Japanese scientists 3D printed rack of wagyu beef
Last week we were introduced to SquarEat, a meal delivery start-up that positioned its ability to compact food into small, color-coded cubes as revolutionary. While we’re still quite baffled by the prospect of replacing traditional meal times with regular eating dates, the possibility of real breakthroughs in food science can still be exciting. For example: Scientists at the Japanese University of Osaka have now figured out how to 3D print wagyu beef.

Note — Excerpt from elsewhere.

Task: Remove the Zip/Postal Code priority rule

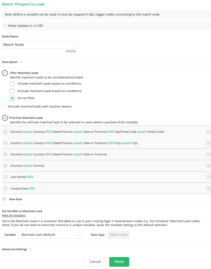Action: [x=208, y=132]
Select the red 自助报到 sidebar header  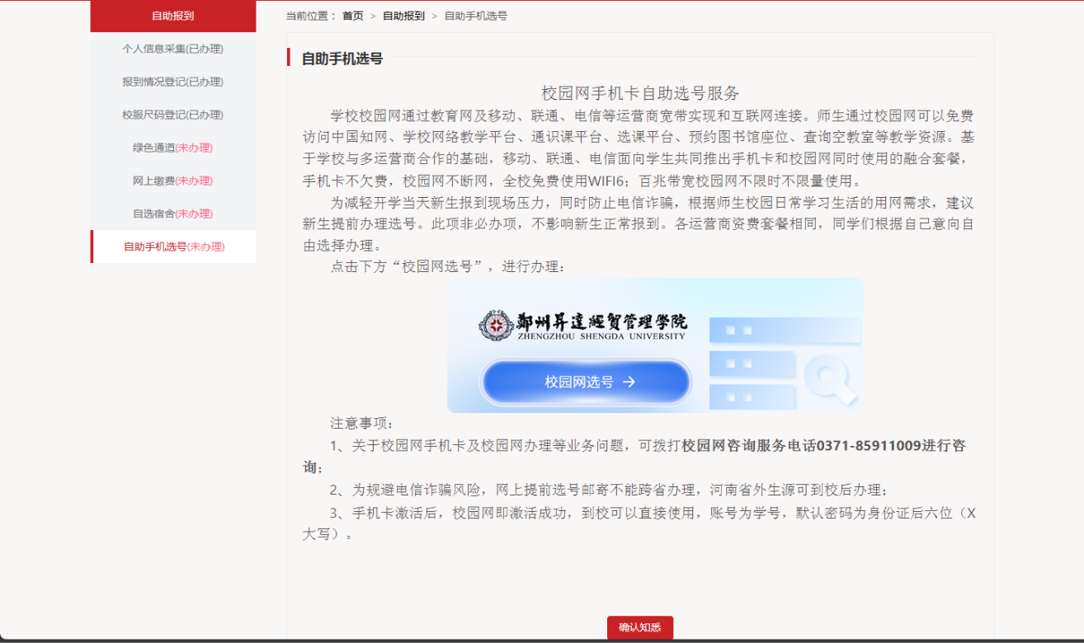[x=173, y=16]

Their work is described in an article of Vice however, the team’s findings “could provide a more sustainable alternative to the sought-after steak and other meat products” by allowing for the preparation of meat that does not require as many farms or as many livestock.
Led by Professor Michiya Matsusaki, Osaka University researchers used satellite cells (linked to muscle growth) and fat stem cells from cow cheeks in combination with “artificial collagen tendon tissue” to ” bio-print ”in 3D the beef. These components are put together into “wagyu beef fiber rolls” and dyed red in a process that allows scientists to choose how lean or fat their steak is. (This part is compared to building Lego, although it certainly looks different from how we built plastic houses when we were kids.)
It’s exciting but costly work and still inedible “although Matsusaki has stated that a table-ready version of beef will be made by the end of the year.” There are also doubts as to whether this laboratorycultivated wagyu would be able to increase production in order to replace the real thing. Still, Matsusaki believes that customers will be able to purchase “small amounts” of the 3D-printed foods by 2025.
Given the environmental benefits associated with reducing the impact of the meat industry on the planet, we hope this is just a sign of things to come. As long as the beef of the future isn’t delivered in nutritious little rings sold by wide-eyed start-ups, it is.